§ **Предоставленный текст**:

========================

Война без прикрас. Будни Русского офицера
Июнь 19th 2011 -
Война без прикрас. Будни Русского офицера
Чем дальше от нас война, тем меньше остаётся ветеранов, тем ценнее становятся воспоминания тех, кто воевал. Надеюсь, что воспоминания моего отца — участника сражений под Ленинградом — немного расширят ваши представления о том ужасе, который называется войной.
Отец часто рассказывал о военном быте, о подвигах своих товарищей, вспоминал тех, кто погиб, глаза его в это время как-то замирали, он начинал смотреть сквозь нас, и слушающие понимали, что он сейчас там, на этой ужасной войне, что видит он своих товарищей, врагов, танки, госпиталь…
Итак, война глазами Русского офицера
История первая. Удивительная победа
Жарким летом Гатчинская Дивизия была вынуждена срочно отступить — километров на десять к оборонительным рубежам: танковая атака гитлеровских войск была стремительной, опасной и грозила полным уничтожением дивизии, которая не имела достаточного количества боеприпасов и вооружения для отражения атаки. Командир дивизии дал задание взводу разведки (почему-то именно ему, хотя это и не было его прямой задачей…) задержать хотя бы на полчаса танковую дивизию врага…
— Что хочешь делай, — строго и одновременно с сочувствием говорил лейтенанту-разведчику командир дивизии, — но мы должны спокойно отступить! Понимаю, не на блины к тещё посылаю, скорее на смерть верную… Выручай, лейтенант!
— Легко сказать, задержать дивизию взводом! Тут и пяти минут не продержишься, — подумал командир взвода разведки Роберт Штильмарк.
Но в армии приказы не обсуждаются, а исполняются.
… Неширокая речка, через неё — небольшой, но бетонный, а не деревянный мост. Времени у взвода в обрез: враги наступали быстро. Сразу поняли, что заминировать мост не успеют.
— Делай вид, что заминировано, — приказал лейтенант минёру.
Тот с группой помощников принялся выбивать ломом, лопатой, другими инструментами в твёрдом бетонном покрытии некое подобие крупных прямоугольников, как бы «рисовать» на бетоне контуры этих прямоугольников.
Тем временем лейтенант распорядился поставить единственную у них пушку-сорокопятку в укрытие и направить ствол прямо на мост для того случая, если враги не поверят уловке и попробуют по нему прорваться.
Другие разведчики в это время срочно минировали берега — уже по-настоящему и так хитро, чтобы ничем не выдать своей работы. Берега оставались такими, как будто сто лет на них не ступала нога человека.

========================

Записи поиска элементов:
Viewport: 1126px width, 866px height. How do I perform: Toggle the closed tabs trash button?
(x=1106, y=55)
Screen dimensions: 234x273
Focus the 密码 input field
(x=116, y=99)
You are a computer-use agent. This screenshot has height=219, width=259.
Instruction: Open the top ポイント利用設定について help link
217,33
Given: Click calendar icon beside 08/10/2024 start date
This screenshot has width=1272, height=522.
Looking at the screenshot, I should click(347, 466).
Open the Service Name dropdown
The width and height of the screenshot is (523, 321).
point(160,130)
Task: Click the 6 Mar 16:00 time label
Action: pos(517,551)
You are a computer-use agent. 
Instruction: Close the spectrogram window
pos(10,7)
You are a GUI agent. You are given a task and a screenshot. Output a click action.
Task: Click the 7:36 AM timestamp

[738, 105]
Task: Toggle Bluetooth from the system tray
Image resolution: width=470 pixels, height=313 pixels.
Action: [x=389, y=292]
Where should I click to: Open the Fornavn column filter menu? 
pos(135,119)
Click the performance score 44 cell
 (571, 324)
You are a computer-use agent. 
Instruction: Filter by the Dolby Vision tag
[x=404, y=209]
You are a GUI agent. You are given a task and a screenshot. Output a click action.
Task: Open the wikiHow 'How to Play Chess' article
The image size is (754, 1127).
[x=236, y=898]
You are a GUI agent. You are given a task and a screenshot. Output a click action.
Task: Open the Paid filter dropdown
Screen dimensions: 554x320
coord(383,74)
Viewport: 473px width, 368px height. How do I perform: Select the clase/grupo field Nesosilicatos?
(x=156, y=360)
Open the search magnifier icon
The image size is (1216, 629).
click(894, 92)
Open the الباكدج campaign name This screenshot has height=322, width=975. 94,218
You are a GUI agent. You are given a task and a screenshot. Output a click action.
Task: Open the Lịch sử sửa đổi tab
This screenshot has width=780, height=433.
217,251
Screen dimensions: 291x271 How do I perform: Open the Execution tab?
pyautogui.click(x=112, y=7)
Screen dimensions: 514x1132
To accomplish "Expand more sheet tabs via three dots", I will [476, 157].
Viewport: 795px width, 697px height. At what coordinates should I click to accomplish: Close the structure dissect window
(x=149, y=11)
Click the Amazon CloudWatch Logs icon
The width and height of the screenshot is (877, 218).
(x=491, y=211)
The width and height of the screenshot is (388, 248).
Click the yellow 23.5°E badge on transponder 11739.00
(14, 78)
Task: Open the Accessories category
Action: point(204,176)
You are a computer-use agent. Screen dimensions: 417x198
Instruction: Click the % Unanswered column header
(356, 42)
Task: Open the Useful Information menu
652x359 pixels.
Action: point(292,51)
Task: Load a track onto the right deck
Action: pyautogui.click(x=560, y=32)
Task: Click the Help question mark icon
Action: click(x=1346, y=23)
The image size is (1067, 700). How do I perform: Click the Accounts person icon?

========================

§ **Задания**:
1. Отредактируйте записи от их начала до строки, содержащей «[x=236, y=898]», включительно: замените «Instruction» на «Goal» и приведите только эти строки, оставив всё прочее без изменений.
2. Продолжите текст о фронтовых буднях русского офицера, начав сразу после последнего приведённого предложения.
Текст и записи никак не связаны между собой.

§ **Результаты**:
1.
Viewport: 1126px width, 866px height. How do I perform: Toggle the closed tabs trash button?
(x=1106, y=55)
Screen dimensions: 234x273
Focus the 密码 input field
(x=116, y=99)
You are a computer-use agent. This screenshot has height=219, width=259.
Goal: Open the top ポイント利用設定について help link
217,33
Given: Click calendar icon beside 08/10/2024 start date
This screenshot has width=1272, height=522.
Looking at the screenshot, I should click(347, 466).
Open the Service Name dropdown
The width and height of the screenshot is (523, 321).
point(160,130)
Task: Click the 6 Mar 16:00 time label
Action: pos(517,551)
You are a computer-use agent. 
Goal: Close the spectrogram window
pos(10,7)
You are a GUI agent. You are given a task and a screenshot. Output a click action.
Task: Click the 7:36 AM timestamp

[738, 105]
Task: Toggle Bluetooth from the system tray
Image resolution: width=470 pixels, height=313 pixels.
Action: [x=389, y=292]
Where should I click to: Open the Fornavn column filter menu? 
pos(135,119)
Click the performance score 44 cell
 (571, 324)
You are a computer-use agent. 
Goal: Filter by the Dolby Vision tag
[x=404, y=209]
You are a GUI agent. You are given a task and a screenshot. Output a click action.
Task: Open the wikiHow 'How to Play Chess' article
The image size is (754, 1127).
[x=236, y=898]

2.
Командир взвода с заместителем перешли на тот берег, встали на просёлочную дорогу и стали всматриваться в сторону видневшегося леса — именно оттуда должны были показаться немецкие танки. Так и случилось. Не прошло и пятнадцати минут, как они увидели две первые вражеские машины, несущиеся к мосту. Наши едва успели нырнуть в придорожную канаву, попав прямо в заросли крапивы, которая нещадно жгла разгоряченные лица и руки. Танки мчались к мосту, затем прямо перед мостом первый резко затормозил и из люка показался немец:
— Минирт! — громко крикнул он.
— Йа, Йа! — командир второго танка, несмотря на жуткий рёв моторов, понял, что мост заминирован.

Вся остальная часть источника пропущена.